女子の7種と男子の10種競技のもっとも魅力的なところは、全競技を終えた後の、互いに健闘をたたえあう場面だ。ライバル同士だったはずが、2日間の過酷な競技を終え、しかもその競技の合間も一緒に過ごすことによって、最高の仲間になる瞬間だ。オリンピックや世界陸上のような大きな大会でないと、なかなかお目にかかれない貴重な場面だ。

それが、ここ大阪では、女子7種競技全選手によるウィニングランになった。もちろん、観客席も大きな拍手で彼女らを迎え、称えた。
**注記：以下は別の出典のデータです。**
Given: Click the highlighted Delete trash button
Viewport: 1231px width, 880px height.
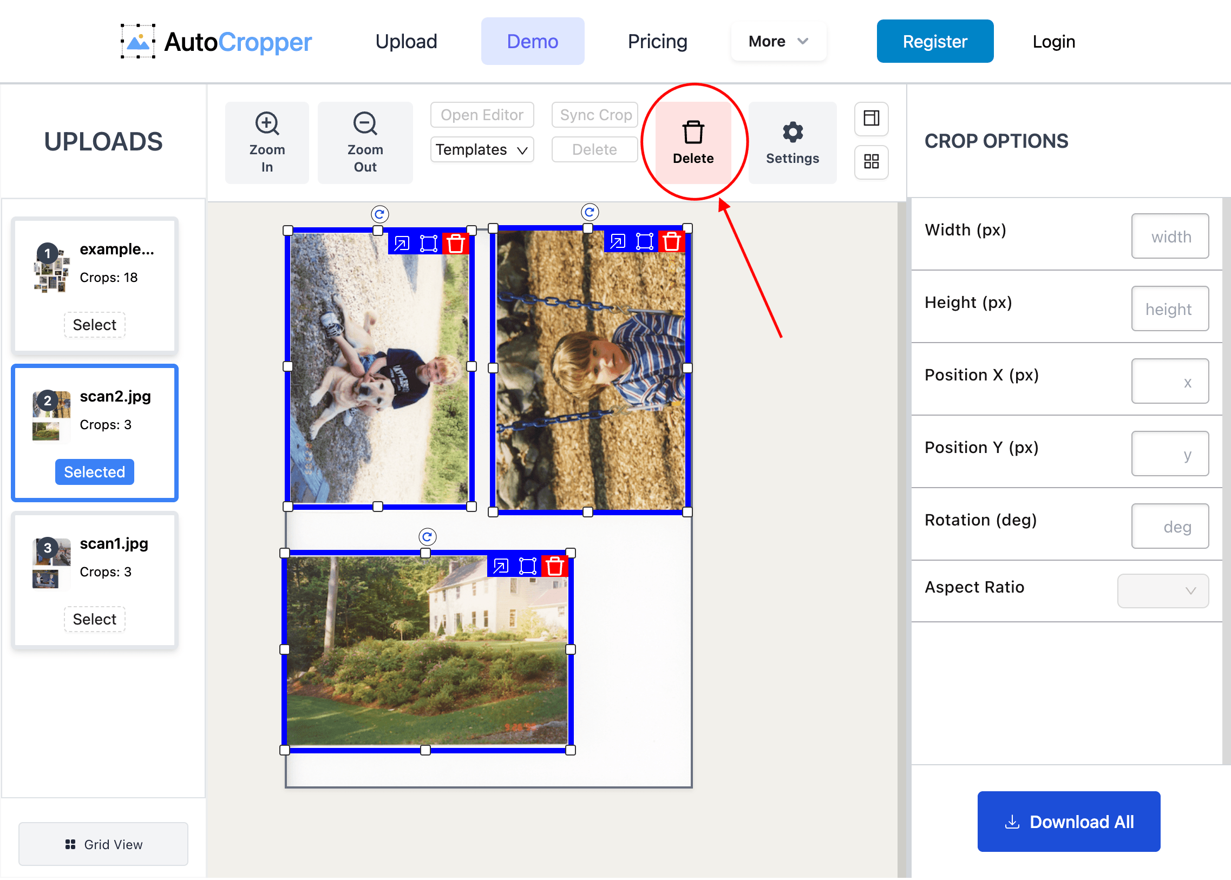Looking at the screenshot, I should 693,143.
観客が世界陸上の魅力にはまった瞬間だった。

その後、女子棒高跳びで、近藤高代が自己新記録の4m35cmをクリア(決勝へは進めなかった)し、男子400mハードルで成迫が決勝まで100分の1秒に迫る健闘を見せた。女子砲丸投げではニュージーランドのヴィリが大逆転優勝で場内を沸かす。女子棒高跳びの優勝候補、イシンバエワは予選ラインの4m55cmを一度で、楽々とクリアし、場内のため息を誘った。明らかにスタンドの雰囲気が変わり、観客の反応が大きくなっていた。

そして、クライマックスは男子100m決勝。最後の30mのタイソン・ゲイの伸びに場内は唖然とし、世界の凄さを目の当たりにした。そして、これが「世界」なのだということを知った。

世界陸上の第2日第2部。そこには、世界のトップアスリートの戦いを生で見ることによって味わうことのできる魅力がたっぷりとあった。そして、これからの長居陸上競技場は、慣れてきた観客と選手が一体となって、世界陸上ならではの、より魅力的な空間になっていくことだろう。スポーツファンなら、16年ぶりに日本で開催されている世界陸上を生で見ない手はない。